One of the problems with living in a world of 24/7 new cycles and clickbait titles is that nothing is new or exciting any more. Every small incremental change in the world is reported straight away across the globe. Every new discovery, every fractional increase in performance from AI gets a blog post or a news article. It makes everything seem boring. _Oh Tesla’s cars can drive themselves? So what? Google’s cracked Go? Whatever… _
If you lose 50kgs in weight over 6 months, your spouse is only going to notice when you buy a new shirt that’s 2 sizes smaller or notice a change in your muscle when you get out of the shower. A friend you meet up with once a year is going to see a huge change because last time they saw you you were twice the size. In this day and age, technology moves on so quickly in tiny increments that we don’t notice the huge changes any more because we’re like the spouse – we constantly see the tiny changes.

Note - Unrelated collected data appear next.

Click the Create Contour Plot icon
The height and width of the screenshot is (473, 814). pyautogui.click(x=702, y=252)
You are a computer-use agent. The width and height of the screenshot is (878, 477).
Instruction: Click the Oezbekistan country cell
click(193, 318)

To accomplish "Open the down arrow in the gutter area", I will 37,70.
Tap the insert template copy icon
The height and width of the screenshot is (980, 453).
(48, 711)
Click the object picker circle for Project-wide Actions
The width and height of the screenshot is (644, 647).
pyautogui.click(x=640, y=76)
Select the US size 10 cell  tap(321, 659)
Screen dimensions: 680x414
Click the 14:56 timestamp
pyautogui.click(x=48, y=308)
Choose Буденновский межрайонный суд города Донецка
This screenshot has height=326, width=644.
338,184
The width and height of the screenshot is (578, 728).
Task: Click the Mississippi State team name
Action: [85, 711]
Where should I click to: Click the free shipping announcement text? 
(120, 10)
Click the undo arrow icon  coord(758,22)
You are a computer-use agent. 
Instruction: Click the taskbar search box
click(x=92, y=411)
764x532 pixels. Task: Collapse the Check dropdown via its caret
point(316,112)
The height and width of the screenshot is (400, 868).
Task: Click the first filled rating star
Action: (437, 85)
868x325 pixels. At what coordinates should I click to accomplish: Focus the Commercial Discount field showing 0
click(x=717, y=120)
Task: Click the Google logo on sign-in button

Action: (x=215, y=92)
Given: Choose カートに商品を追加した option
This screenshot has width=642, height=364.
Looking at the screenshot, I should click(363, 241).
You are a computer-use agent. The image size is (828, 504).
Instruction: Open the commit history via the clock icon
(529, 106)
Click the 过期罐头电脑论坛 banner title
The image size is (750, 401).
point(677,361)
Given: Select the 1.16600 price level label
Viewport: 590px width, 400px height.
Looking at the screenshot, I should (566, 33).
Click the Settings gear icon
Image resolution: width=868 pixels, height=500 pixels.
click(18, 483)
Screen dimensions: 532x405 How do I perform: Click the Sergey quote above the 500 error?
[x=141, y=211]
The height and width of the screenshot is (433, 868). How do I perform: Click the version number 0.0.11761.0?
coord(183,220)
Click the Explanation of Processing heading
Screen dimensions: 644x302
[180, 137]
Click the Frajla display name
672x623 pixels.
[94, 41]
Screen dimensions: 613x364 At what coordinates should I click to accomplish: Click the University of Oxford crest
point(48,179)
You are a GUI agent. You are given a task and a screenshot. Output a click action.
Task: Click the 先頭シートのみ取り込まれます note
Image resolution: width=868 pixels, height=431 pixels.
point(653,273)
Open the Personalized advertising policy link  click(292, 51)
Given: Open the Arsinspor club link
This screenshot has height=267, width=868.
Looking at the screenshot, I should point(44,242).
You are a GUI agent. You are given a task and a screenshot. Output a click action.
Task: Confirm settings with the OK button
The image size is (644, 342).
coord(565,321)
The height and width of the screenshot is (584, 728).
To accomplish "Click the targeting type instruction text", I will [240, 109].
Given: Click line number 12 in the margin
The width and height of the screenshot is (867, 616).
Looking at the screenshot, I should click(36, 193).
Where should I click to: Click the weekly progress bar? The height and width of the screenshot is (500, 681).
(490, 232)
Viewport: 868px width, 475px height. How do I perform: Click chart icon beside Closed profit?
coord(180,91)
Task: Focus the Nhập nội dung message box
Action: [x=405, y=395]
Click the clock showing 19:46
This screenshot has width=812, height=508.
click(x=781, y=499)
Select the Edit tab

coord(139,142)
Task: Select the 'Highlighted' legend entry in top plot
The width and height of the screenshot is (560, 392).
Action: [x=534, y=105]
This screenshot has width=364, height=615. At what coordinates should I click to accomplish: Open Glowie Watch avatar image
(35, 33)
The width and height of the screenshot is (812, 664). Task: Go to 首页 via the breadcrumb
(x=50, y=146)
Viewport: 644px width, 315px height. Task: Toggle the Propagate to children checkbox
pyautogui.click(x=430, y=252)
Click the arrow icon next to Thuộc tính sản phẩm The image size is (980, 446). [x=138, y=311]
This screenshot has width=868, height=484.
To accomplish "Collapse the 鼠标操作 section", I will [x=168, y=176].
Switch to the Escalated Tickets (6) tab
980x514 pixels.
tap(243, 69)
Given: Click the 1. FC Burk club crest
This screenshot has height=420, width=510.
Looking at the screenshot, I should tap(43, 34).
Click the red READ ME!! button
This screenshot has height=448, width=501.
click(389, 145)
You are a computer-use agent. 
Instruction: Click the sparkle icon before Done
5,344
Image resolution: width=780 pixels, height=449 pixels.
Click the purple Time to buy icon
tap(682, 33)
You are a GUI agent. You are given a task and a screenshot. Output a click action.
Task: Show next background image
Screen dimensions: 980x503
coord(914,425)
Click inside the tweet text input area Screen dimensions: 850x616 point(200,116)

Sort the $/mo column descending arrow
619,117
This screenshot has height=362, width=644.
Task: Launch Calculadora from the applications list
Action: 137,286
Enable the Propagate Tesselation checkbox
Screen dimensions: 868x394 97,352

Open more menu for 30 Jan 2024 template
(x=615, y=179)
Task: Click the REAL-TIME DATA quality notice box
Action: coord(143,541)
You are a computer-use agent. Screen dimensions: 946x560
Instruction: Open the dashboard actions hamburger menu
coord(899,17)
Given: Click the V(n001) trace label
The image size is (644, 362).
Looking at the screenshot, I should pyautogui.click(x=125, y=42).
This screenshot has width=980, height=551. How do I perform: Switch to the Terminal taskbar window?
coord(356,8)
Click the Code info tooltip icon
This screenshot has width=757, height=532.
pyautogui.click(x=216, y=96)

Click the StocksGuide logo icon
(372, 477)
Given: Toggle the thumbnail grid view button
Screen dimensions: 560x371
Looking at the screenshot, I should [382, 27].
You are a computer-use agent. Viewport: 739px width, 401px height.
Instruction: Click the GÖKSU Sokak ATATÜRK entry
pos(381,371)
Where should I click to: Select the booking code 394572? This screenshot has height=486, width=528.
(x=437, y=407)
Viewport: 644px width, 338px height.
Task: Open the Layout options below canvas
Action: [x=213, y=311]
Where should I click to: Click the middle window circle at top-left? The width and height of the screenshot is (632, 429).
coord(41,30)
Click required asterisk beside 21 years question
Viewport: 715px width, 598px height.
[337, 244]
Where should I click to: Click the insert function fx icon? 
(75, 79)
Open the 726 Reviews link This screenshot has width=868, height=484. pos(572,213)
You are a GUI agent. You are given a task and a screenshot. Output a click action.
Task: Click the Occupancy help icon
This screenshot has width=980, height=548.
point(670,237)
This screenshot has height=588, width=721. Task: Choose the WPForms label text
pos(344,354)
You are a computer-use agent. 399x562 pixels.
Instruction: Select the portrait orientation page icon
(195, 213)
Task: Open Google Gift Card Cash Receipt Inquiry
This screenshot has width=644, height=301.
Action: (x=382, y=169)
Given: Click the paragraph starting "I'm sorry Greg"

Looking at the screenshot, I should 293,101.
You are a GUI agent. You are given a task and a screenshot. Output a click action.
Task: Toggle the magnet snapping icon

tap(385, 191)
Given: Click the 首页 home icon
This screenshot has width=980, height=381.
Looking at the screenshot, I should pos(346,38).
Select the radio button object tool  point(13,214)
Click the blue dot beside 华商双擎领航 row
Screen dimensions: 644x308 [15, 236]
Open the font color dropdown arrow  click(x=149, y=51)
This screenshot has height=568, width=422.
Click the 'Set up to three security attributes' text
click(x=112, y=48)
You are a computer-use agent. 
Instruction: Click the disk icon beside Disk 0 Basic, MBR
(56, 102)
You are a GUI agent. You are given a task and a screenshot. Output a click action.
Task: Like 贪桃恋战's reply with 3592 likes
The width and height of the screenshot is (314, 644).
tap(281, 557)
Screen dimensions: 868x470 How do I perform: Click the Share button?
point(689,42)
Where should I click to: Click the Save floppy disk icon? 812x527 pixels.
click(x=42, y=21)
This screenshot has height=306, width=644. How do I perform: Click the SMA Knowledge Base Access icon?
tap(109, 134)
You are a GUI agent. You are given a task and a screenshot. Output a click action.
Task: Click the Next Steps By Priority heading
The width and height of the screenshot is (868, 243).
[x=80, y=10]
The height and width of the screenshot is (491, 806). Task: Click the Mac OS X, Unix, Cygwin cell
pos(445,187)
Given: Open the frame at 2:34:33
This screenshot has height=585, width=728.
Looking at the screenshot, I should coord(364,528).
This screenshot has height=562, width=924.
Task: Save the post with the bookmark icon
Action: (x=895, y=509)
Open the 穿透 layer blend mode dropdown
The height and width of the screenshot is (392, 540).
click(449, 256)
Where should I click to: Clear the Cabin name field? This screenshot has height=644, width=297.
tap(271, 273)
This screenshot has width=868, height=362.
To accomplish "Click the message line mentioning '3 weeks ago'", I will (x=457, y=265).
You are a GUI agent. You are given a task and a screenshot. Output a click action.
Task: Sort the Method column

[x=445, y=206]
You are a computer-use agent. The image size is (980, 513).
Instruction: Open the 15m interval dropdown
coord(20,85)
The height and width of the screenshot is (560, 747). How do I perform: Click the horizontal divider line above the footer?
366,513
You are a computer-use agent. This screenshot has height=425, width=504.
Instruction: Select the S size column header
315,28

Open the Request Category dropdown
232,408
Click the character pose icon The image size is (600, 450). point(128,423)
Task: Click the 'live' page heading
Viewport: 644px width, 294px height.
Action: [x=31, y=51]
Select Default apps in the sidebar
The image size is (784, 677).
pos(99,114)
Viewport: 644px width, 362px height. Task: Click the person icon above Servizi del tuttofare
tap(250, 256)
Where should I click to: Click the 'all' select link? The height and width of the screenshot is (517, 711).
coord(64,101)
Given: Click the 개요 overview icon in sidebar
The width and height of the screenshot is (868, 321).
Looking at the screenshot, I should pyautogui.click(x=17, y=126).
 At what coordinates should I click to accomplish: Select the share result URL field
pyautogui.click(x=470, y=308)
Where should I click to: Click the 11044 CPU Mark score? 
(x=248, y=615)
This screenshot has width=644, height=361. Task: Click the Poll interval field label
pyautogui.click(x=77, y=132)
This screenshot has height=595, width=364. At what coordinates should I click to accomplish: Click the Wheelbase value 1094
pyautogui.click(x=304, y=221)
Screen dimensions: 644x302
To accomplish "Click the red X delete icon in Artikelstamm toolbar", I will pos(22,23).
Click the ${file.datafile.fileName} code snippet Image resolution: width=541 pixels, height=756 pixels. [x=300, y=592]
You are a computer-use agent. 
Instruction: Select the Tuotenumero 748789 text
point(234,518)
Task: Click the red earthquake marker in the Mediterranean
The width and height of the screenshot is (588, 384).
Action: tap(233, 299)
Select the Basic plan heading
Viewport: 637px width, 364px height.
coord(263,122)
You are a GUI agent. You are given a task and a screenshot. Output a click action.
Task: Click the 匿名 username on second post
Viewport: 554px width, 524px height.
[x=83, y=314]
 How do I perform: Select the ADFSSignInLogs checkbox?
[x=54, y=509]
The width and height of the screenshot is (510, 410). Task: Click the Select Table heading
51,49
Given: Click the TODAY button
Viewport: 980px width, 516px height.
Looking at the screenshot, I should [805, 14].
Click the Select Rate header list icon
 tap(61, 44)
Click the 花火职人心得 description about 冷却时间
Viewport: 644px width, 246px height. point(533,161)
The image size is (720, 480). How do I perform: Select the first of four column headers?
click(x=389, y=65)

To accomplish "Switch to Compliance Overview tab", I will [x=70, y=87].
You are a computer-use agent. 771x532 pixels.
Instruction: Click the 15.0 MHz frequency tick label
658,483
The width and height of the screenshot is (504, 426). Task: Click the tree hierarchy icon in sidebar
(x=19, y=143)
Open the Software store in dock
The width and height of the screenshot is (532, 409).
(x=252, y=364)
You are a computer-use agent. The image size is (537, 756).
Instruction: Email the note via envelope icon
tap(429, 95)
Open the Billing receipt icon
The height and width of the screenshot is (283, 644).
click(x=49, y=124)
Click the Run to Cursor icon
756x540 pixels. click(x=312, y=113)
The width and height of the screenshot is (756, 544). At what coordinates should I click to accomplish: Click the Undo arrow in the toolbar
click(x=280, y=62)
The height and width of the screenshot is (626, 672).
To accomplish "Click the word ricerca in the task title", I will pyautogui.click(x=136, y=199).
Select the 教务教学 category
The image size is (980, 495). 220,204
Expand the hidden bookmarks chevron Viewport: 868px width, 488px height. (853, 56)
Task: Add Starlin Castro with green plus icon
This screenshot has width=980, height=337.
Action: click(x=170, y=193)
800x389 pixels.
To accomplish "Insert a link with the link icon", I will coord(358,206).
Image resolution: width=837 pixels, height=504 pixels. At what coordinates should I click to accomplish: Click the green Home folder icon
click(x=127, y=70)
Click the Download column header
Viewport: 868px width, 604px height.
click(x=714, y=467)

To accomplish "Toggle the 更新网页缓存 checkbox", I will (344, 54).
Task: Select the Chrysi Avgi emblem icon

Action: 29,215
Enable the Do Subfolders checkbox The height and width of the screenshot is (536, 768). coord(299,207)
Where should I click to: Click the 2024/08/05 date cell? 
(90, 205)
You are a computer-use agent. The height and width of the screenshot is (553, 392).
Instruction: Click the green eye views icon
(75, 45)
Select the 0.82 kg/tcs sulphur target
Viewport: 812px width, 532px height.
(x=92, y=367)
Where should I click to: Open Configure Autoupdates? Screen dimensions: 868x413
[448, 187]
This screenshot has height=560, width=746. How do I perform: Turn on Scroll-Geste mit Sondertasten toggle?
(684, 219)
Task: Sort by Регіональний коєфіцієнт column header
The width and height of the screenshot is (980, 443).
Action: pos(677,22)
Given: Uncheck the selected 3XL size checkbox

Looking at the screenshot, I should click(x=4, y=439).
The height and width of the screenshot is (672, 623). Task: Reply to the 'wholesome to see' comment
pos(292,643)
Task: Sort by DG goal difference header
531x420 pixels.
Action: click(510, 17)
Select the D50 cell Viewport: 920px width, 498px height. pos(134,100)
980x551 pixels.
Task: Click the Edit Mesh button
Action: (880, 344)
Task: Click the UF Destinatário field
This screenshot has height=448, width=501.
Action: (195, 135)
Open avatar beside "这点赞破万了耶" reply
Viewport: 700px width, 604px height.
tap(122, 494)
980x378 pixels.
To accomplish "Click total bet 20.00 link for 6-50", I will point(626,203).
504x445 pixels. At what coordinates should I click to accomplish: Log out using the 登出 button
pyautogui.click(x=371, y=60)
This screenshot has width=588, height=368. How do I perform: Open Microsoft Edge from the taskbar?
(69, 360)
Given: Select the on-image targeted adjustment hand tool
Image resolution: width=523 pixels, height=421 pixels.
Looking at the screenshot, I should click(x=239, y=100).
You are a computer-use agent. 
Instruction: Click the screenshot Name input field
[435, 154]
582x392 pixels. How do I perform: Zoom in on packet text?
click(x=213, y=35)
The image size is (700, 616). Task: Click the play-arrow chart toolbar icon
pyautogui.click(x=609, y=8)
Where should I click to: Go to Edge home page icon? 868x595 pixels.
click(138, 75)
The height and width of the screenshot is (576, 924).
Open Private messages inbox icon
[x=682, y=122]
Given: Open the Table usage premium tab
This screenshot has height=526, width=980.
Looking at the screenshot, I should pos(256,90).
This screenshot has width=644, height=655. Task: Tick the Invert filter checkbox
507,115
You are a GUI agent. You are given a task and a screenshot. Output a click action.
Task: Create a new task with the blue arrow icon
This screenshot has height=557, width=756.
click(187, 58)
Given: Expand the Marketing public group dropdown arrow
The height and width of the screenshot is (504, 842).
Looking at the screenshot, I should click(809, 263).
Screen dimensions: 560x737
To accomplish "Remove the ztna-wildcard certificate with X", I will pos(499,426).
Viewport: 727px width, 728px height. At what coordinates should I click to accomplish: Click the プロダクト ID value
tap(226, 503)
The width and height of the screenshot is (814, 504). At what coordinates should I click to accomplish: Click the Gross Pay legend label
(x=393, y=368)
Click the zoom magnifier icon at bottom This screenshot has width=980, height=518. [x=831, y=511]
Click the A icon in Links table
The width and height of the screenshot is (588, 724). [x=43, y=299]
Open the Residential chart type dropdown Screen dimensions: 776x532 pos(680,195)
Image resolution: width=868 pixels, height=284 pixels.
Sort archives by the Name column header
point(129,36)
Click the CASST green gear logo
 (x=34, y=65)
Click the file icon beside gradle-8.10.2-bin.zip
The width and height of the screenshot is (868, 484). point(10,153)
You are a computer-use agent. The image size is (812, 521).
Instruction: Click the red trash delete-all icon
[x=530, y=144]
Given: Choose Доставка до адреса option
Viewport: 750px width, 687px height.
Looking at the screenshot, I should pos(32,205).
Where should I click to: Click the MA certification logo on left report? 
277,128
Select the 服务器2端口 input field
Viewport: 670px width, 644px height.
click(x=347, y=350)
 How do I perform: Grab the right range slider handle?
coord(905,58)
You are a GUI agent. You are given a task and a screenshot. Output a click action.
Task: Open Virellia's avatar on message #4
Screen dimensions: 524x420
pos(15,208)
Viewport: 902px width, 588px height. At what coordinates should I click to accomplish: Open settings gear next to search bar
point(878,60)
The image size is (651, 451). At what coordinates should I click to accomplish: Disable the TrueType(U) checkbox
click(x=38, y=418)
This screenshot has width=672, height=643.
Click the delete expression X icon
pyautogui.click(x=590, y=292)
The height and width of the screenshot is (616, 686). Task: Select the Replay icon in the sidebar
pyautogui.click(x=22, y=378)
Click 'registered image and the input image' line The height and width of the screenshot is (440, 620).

What if we did see huge changes? What if we could cut ourselves off from the world for months at a time? If you went back in time to 1982 and told them that every day you talk to your phone using just your voice and it is able to tell you about your schedule and what restaurant to go to, would anyone question that what you describe is AI? If you told someone from 1995 that you can buy a self driving car via a small glass tablet you carry around in your pocket, are they not going to wonder at the world that we live in? We have come a long long way and we take it for granted. Most of us use AI on a day to day basis without even questioning it.
Another common criticism of current weak AI models is the exact lack of general reasoning skills that would make them strong AI.
DEEPMIND HAS SURPASSED the human mind on the Go board. Watson has crushed America’s trivia gods on Jeopardy. But ask DeepMind to play Monopoly or Watson to play Family Feud, and they won’t even know where to start.
That’s absolutely true. The AI/compsci definition of this constraint is the “no free lunch for optimisation” theorem. That is that you don’t get something for nothing when you train a machine learning model. In training a weak AI model for a specific task, you are necessarily hampering its ability to perform well at other tasks. I guess a human analogy would be the education system.
Aged 14 in a high school in the UK, I was asked which 11 GCSEs I wanted to take. At 16 I had to reduce this scope to 5 A levels, aged 18 I was asked to specify a single degree and aged 21 I had to decide which tiny part of AI/Robotics (which I’d studied at degree level) I wanted to specialise in at PhD level. Now that I’m half way through a PhD in Natural Language Processing in my late 20s, would you suddenly turn around and say “actually you’re not intelligent because if I asked you to diagnose lung cancer in a child you wouldn’t be able to”? Does what I’ve achieved become irrelevant and pale against that which I cannot achieve? I do not believe that any reasonable person would make this argument.
The AI Singularity has not happened yet and it’s definitely a few years away. However, does that detract from what we have achieved so far? No. No it does not.